• [Source passage]
Eugene David
...The One-Minute Pundit

Sunday, January 13, 2008


An exceptionally acclaimed author and inspirer of a potential Os-CAR® nominee is annoyed:

Do you read any online reviews?

I don't read the blogs much. I don't like the tone-the rather in-your-face road-rage quality of a lot of exchange on the Internet. I don't like the threads that come out of any given piece of journalism. It seems that when people know they can't be held accountable, when they don't have eye contact, it seems to bring out a rather nasty, truculent, aggressive edge that I think slightly doesn't belong in the world of book reviewing.

And here is why, for all the hand-wringing and gnashing of fillings, the status quo in book reviewing will stand. Authors do not want to read negative reviews. Understandable; but frequently negative reviews are the only ones that will speak honestly. One reason we don't get more negative reviews is that no one wants to be the fellow who panned The Great Gatsby; but Great Gatsbys are exceedingly unlikely in this age, for reasons too tedious to rehash, and so we get lots of raves of lots of books that already have little distinction among them, getting less distinction still from the sound-alike raves. And we certainly don't want to upset exceptionally acclaimed authors. What the literary biz needs is a good shaking up, and a good weeding-out of its logrollers, but despite our exceptionally acclaimed author's annoyance it probably won't come from literary blogs, most of which are too obscure to matter, and whose proprietors also seem to believe they should be polite; but given our culture's increasing lack of confidence for all its blowhardness I would not want to guess where that shaking up and weeding out would come from.

• [Provided material]
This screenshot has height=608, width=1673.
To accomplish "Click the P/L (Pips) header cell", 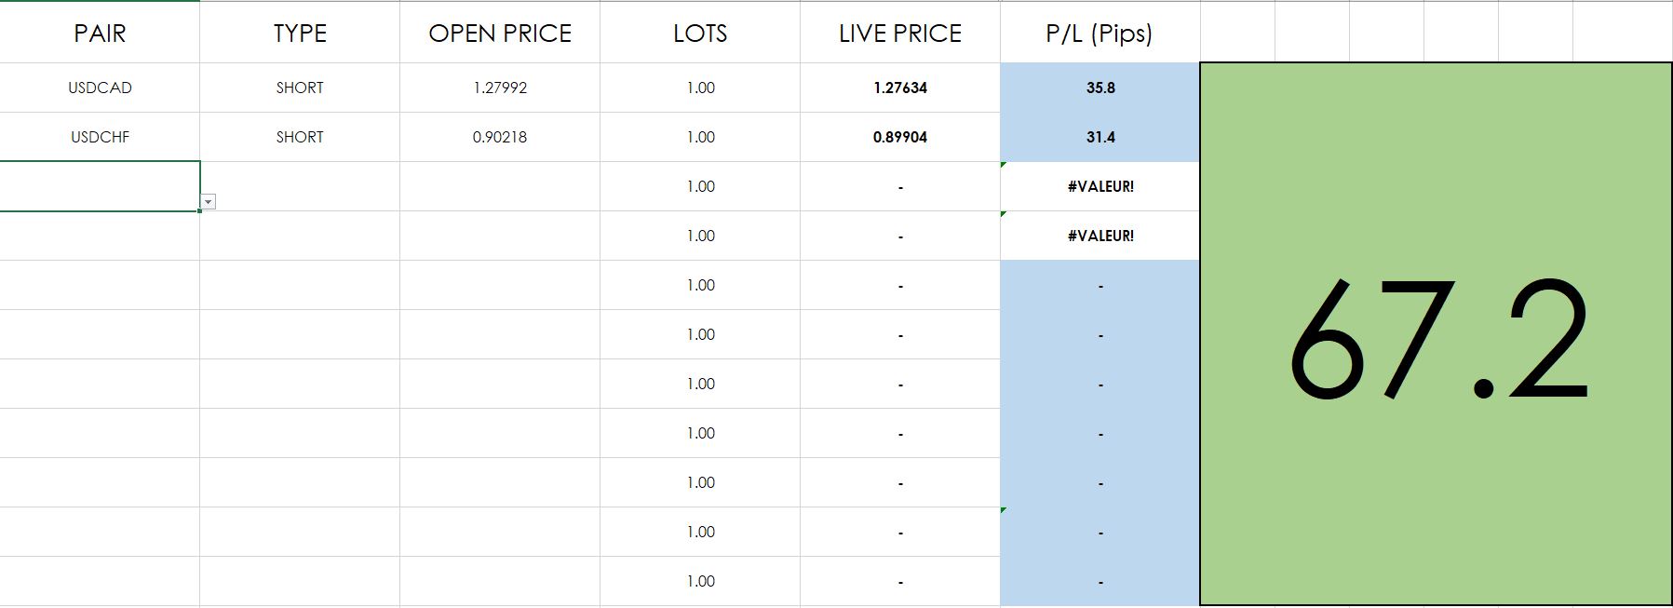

---

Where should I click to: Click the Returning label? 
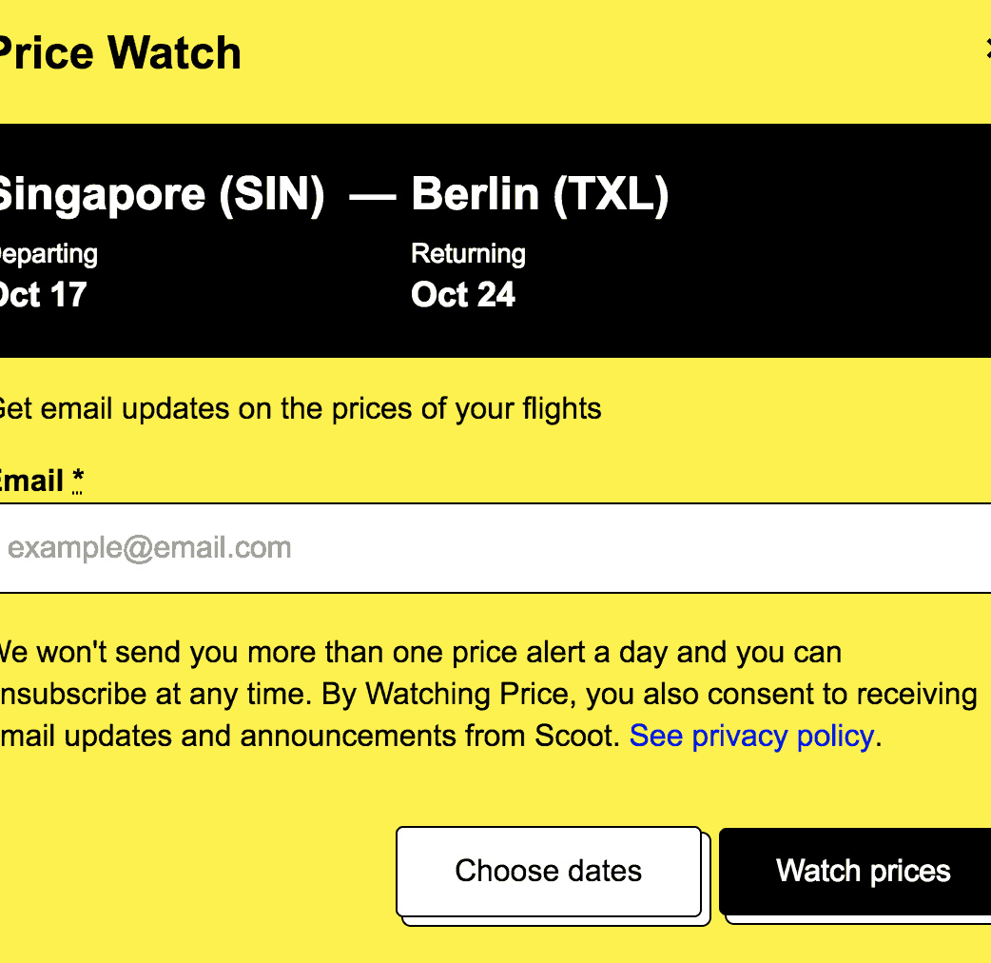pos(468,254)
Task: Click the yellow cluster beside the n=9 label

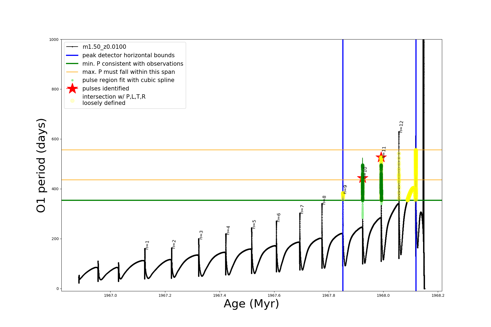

• [Task 1]
Using the blog post on book reviewing, say whether each statement agrees with it: (a) The quoted author reads blogs a lot. (b) The blogger expects the shaking up of the literary business to come from literary blogs. (c) The post is dated Sunday, January 13, 2008. Answer yes or no for each, quoting the deciding words.
• [Task 2]
Answer these from the blog post on book reviewing:
(a) Which book does no one want to be known for panning?
(b) What quality of online exchange does the quoted author dislike?
(c) What does the blogger say the literary business needs?

• [Solution 1]
(a) No: "I don't read the blogs much."
(b) No: "it probably won't come from literary blogs"
(c) Yes: "Sunday, January 13, 2008"

• [Solution 2]
(a) The Great Gatsby.
(b) The rather in-your-face road-rage quality.
(c) A good shaking up, and a good weeding-out of its logrollers.